AthenaX supports SQL with user-defined functions. Users can specify additional JARs to be loaded along with the SQL. To compile them safely, AthenaX compiles the SQL in a dedicated process. However, the functionality, particularly localizing the UDF jar, has not been fully implemented in the current version.
Managing job instances¶
AthenaX abstracts the running status of the jobs using two state. The first one is desired state, which describes the clusters and the resources that the job should start with. The second is actual state, which contains the same information but for all realized instances for the particular job.
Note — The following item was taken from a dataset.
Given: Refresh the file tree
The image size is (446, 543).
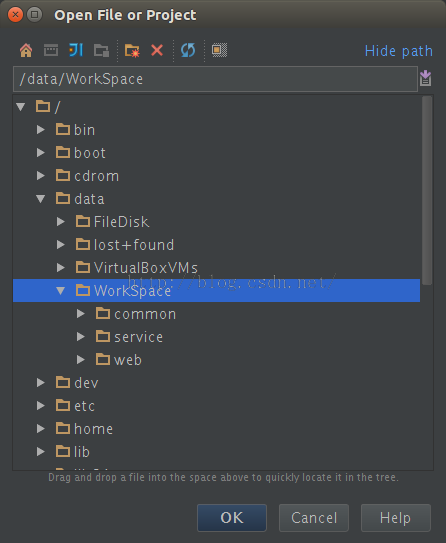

The watchdog periodically computes actual states and compares them with the desired states. The AthenaX master can start or kill the corresponding YARN applications based on the differences. In this case starting a new job is just a concrete case of recovering a failed job. Auto scaling is also handled similarly.
One thing worth noting is that all the actual states are "soft states", that is, they can be recovered through scanning the YARN clusters. The design allows the AthenaX master to be run in multiple availability zones provided that (1) the underlying persistent data store is available in the deployed available zones, and (2) the watchdog is aware of active master in multiple availability zones.